Najnowsze wiadomości ze świata

Kilkudziesięciu policjantów i strażaków rannych po sylwestrowych zamieszkach w Berlinie. “Sprawców należy surowo ukarać”

W Berlinie podczas sylwestrowej nocy dochodziło do ataków na funkcjonariuszy policji i służb ratunkowych; rannych zostało 33 policjantów i strażaków. W karetkę jadącą na sygnale i przewożącą pacjenta rzucono gaśnicą, tłukąc przednią szybę – relacjonuje w poniedziałek portal dziennika „Bild”. Szefowa MSW Nancy Faeser powiedziała, że sprawców należy surowo ukarać.

Policjanci i strażacy byli atakowani petardami i innymi materiałami pirotechnicznymi oraz niebezpiecznymi przedmiotami. Intensywności tych „zmasowanych ataków na funkcjonariuszy i służby ratunkowe” nie da się porównać z (zajściami) z poprzednich lat” – podkreśliła berlińska policja. Jak podała, zatrzymano 103 osoby, a 18 policjantów zostało rannych. Straż pożarna poinformowała natomiast o 15 rannych funkcjonariuszach.

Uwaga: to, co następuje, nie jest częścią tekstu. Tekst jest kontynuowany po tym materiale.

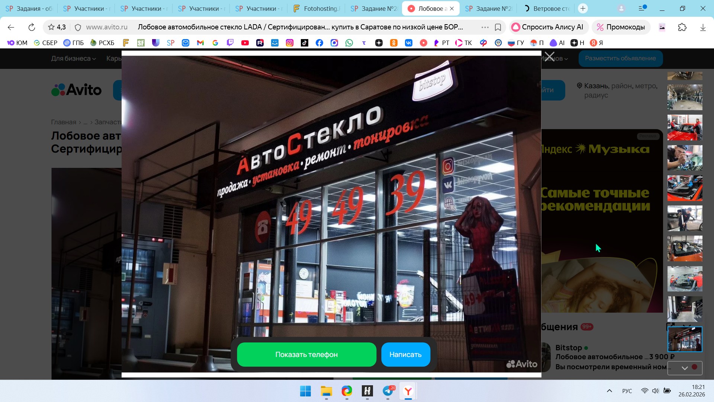Reload the page with refresh icon

[x=32, y=27]
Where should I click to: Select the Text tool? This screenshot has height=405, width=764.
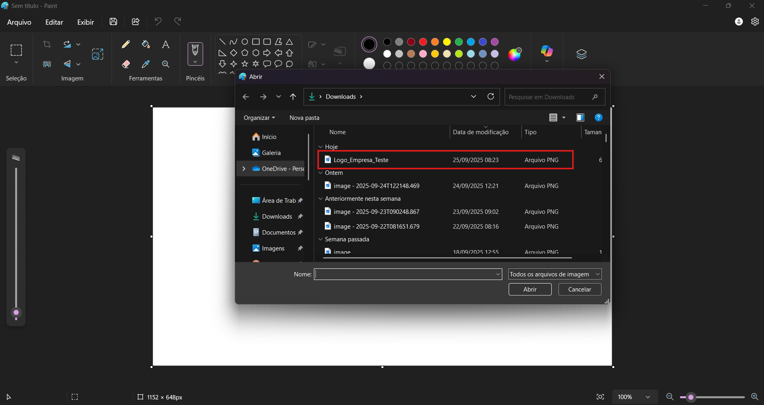point(166,45)
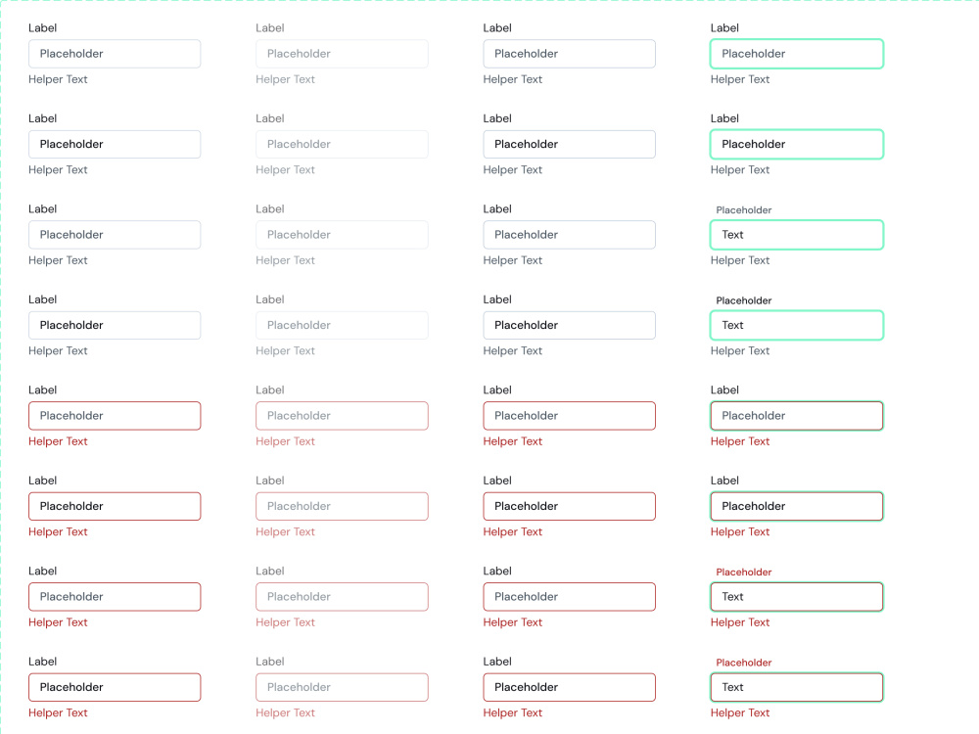The image size is (979, 734).
Task: Click the last gray-bordered input in first column
Action: click(x=115, y=325)
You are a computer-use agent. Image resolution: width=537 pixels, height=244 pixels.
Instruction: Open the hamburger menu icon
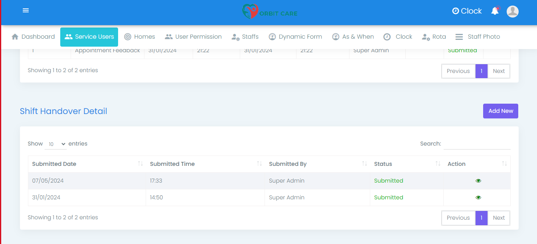click(26, 11)
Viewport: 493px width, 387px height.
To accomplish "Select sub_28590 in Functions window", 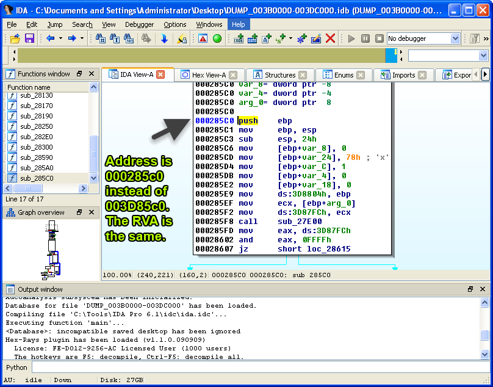I will coord(36,157).
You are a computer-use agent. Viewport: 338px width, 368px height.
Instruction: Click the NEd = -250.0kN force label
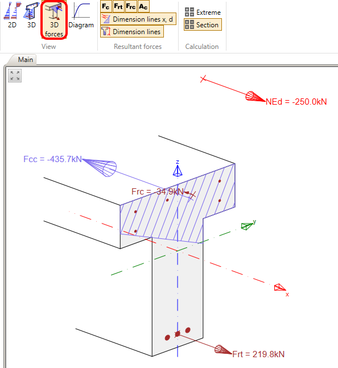pyautogui.click(x=296, y=102)
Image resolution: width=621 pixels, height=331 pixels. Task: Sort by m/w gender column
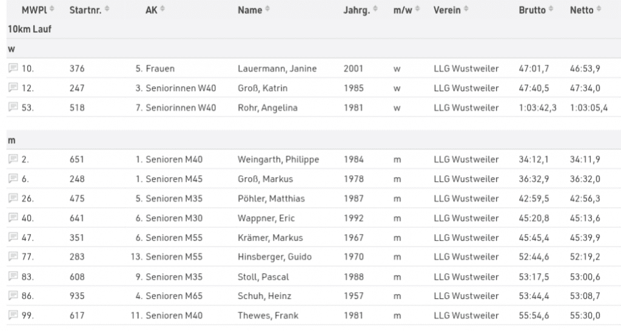click(x=417, y=10)
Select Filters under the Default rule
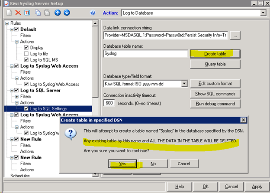Viewport: 270px width, 193px height. click(26, 36)
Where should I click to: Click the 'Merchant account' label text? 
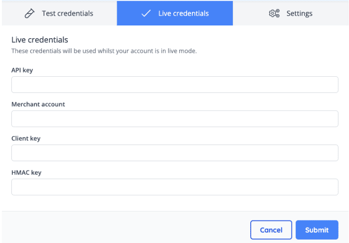(38, 104)
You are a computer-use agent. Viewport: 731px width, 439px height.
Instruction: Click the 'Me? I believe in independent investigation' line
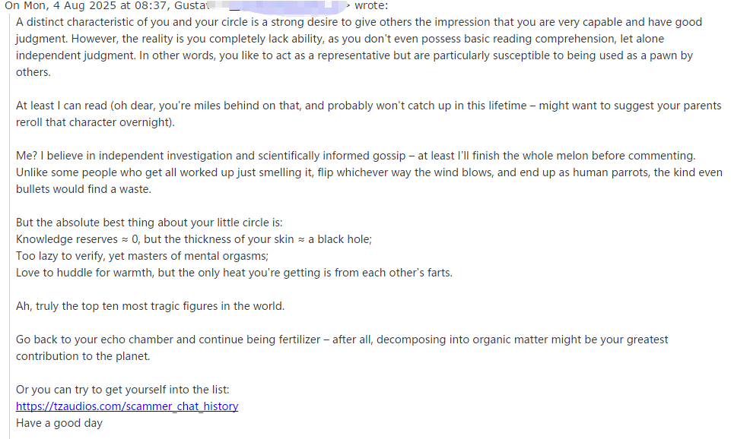(x=355, y=156)
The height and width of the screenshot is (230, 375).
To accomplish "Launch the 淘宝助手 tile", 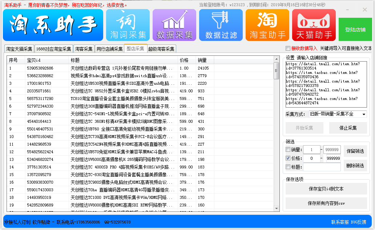I will click(267, 25).
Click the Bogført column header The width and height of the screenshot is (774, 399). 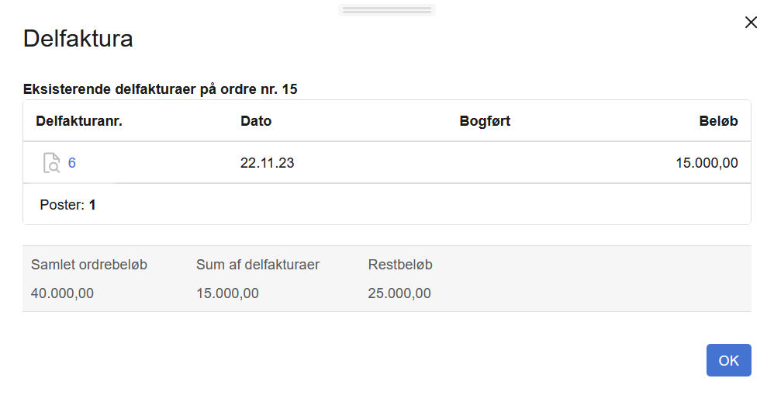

Federalna minister spraw wewnętrznych Nancy Faeser (SPD) wyraziła zaniepokojenie w związku z poziomem przemocy wobec policji i ratowników, wzywając do ukarania sprawców „z całą surowością prawa”. „Jest to stopień przemocy, który wprawia w osłupienie i wściekłość, a także pokazuje brutalizację, która wymaga konsekwentnych działań” – skomentowała Faeser w poniedziałek w Berlinie.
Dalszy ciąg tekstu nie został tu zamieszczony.